Saved data entries:
---*---

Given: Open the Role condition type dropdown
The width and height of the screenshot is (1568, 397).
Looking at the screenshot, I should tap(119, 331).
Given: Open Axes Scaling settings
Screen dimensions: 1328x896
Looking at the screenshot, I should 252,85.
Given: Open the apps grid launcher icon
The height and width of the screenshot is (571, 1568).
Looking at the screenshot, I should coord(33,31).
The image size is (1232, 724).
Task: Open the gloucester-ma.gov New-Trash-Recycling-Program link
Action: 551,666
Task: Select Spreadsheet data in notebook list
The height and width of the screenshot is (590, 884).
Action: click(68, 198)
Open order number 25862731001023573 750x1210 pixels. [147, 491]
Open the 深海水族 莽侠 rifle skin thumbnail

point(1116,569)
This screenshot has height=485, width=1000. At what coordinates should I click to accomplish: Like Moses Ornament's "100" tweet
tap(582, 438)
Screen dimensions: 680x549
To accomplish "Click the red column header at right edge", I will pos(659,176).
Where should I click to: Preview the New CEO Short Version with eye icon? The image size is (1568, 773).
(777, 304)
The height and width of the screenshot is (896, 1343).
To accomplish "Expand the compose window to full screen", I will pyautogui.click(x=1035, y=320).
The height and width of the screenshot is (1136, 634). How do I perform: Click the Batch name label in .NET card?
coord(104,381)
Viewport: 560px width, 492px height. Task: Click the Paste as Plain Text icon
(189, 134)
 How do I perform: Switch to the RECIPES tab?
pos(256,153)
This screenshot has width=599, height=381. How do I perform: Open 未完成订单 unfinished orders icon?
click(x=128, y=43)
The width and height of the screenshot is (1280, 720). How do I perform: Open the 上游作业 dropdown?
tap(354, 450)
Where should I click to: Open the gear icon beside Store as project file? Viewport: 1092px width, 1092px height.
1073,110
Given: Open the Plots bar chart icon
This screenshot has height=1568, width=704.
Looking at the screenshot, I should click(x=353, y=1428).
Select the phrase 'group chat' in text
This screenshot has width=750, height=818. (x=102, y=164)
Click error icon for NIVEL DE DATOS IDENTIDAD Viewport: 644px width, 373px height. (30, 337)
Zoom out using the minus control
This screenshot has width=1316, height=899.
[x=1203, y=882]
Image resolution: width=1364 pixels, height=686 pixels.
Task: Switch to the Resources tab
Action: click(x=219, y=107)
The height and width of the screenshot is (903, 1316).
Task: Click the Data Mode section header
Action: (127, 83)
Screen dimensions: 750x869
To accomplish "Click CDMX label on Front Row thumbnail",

---*---

** THE TASK **
Exact copies of all the entries above are required.

** EXERCISE OUTPUT **
Given: Open the Role condition type dropdown
The width and height of the screenshot is (1568, 397).
Looking at the screenshot, I should tap(119, 331).
Given: Open Axes Scaling settings
Screen dimensions: 1328x896
Looking at the screenshot, I should 252,85.
Given: Open the apps grid launcher icon
The height and width of the screenshot is (571, 1568).
Looking at the screenshot, I should coord(33,31).
The image size is (1232, 724).
Task: Open the gloucester-ma.gov New-Trash-Recycling-Program link
Action: 551,666
Task: Select Spreadsheet data in notebook list
The height and width of the screenshot is (590, 884).
Action: click(68, 198)
Open order number 25862731001023573 750x1210 pixels. [147, 491]
Open the 深海水族 莽侠 rifle skin thumbnail

point(1116,569)
This screenshot has height=485, width=1000. At what coordinates should I click to accomplish: Like Moses Ornament's "100" tweet
tap(582, 438)
Screen dimensions: 680x549
To accomplish "Click the red column header at right edge", I will pos(659,176).
Where should I click to: Preview the New CEO Short Version with eye icon? The image size is (1568, 773).
(777, 304)
The height and width of the screenshot is (896, 1343).
To accomplish "Expand the compose window to full screen", I will pyautogui.click(x=1035, y=320).
The height and width of the screenshot is (1136, 634). How do I perform: Click the Batch name label in .NET card?
coord(104,381)
Viewport: 560px width, 492px height. Task: Click the Paste as Plain Text icon
(189, 134)
 How do I perform: Switch to the RECIPES tab?
pos(256,153)
This screenshot has width=599, height=381. How do I perform: Open 未完成订单 unfinished orders icon?
click(x=128, y=43)
The width and height of the screenshot is (1280, 720). How do I perform: Open the 上游作业 dropdown?
tap(354, 450)
Where should I click to: Open the gear icon beside Store as project file? Viewport: 1092px width, 1092px height.
1073,110
Given: Open the Plots bar chart icon
This screenshot has height=1568, width=704.
Looking at the screenshot, I should click(x=353, y=1428).
Select the phrase 'group chat' in text
This screenshot has width=750, height=818. (x=102, y=164)
Click error icon for NIVEL DE DATOS IDENTIDAD Viewport: 644px width, 373px height. (30, 337)
Zoom out using the minus control
This screenshot has width=1316, height=899.
[x=1203, y=882]
Image resolution: width=1364 pixels, height=686 pixels.
Task: Switch to the Resources tab
Action: click(x=219, y=107)
The height and width of the screenshot is (903, 1316).
Task: Click the Data Mode section header
Action: (127, 83)
Screen dimensions: 750x869
To accomplish "Click CDMX label on Front Row thumbnail",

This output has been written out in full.